House Judiciary Chair Tommy Waters this evening made the most moving, poetic, and apposite short speech I've ever heard in the Legislature. I don't dare try to paraphrase it, I think I was in kind of a trance as he spoke. At the close of the hearing, he explained why he felt that committee members should vote to hold the tort reform bill (which kills it). I think his speech was persuasive, and indeed the vote was to hold the bill, HB220.

The hearing included testimony and videos from parents and relatives of children or spouses whose lives were shattered by medical malpractice in Hawaii. The mother of the baby given carbon dioxide instead of oxygen spoke. Others spoke of the man who was implanted with a screwdriver shaft. He ultimately passed away, after living in agony after the shaft broke shortly after surgery. As it happens, I included an early Star-Bulletin story on that case in my testimony in opposition to the bill.

It is certainly true that several medical specialties are in critically short supply on Neighbor Islands. This bill would not have corrected that situation, in my view, and I testified to explain that there is no assurance that it would reduce premiums. But it certainly would cut off funds to families suffering medical injuries such as those who testified at the Legislature today.

We need to solve the rural doctor shortage problem--I've written extensively in this blog that I feel a crisis is upon us already, and that if a storm or tsunami hit us today, we would not be able to deal with the demand for medical services. But the problem must not be solved on the backs of vulnerable patients.

If you can catch the testimony on Olelo, I'd recommend it.

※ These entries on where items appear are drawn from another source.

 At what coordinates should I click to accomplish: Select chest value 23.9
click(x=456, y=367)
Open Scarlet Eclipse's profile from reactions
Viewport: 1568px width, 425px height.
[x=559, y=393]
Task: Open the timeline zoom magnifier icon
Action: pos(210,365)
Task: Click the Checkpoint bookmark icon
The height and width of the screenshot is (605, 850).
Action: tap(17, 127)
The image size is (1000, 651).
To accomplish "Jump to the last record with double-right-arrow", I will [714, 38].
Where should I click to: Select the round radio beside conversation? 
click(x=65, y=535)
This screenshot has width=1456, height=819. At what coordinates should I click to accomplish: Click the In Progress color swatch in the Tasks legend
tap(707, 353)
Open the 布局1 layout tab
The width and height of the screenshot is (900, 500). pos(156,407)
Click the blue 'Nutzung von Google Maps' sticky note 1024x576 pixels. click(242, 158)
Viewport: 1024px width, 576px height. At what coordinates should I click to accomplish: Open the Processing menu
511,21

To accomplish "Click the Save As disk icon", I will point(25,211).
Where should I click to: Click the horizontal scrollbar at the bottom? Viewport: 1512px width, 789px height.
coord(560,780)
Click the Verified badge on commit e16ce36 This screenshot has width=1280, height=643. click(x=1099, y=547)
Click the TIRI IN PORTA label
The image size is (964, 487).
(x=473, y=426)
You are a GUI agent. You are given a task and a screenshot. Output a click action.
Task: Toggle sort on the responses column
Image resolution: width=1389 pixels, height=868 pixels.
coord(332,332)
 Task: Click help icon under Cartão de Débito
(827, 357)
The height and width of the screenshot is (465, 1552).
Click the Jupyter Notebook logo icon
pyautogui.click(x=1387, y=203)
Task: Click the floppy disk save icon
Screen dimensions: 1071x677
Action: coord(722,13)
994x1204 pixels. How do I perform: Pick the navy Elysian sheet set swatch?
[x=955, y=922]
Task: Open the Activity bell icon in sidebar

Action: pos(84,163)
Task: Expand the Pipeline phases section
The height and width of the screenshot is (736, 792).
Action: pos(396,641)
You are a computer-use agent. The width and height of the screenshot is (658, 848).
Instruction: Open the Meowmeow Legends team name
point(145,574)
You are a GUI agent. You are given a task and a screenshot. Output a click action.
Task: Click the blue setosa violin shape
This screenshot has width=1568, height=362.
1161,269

It will be very painful to watch. This is not M.A.S.H. or Dr. Kildare stuff. Keep a box of tissues handy. But if you can watch it, you'll understand, I think, why the media hype of "tort reform" may not offer the silver bullet so many doctors and others are hoping for. Doctors decide where to live and practice based on a number of factors. The high cost of malpractice insurance is one of them, but so is sending their children to a good private school or having a large enough practice to be economically viable. Perhaps there is a way to reduce the premiums (I cited this Star-Bulletin editorial, which suggests that one way would be to reduce Hawaii's high incidence of malpractice!).

No doubt a similar bill will come up again next year. Why not, in the meantime, work to solve our rural medical problems so that it wouldn't be necessary?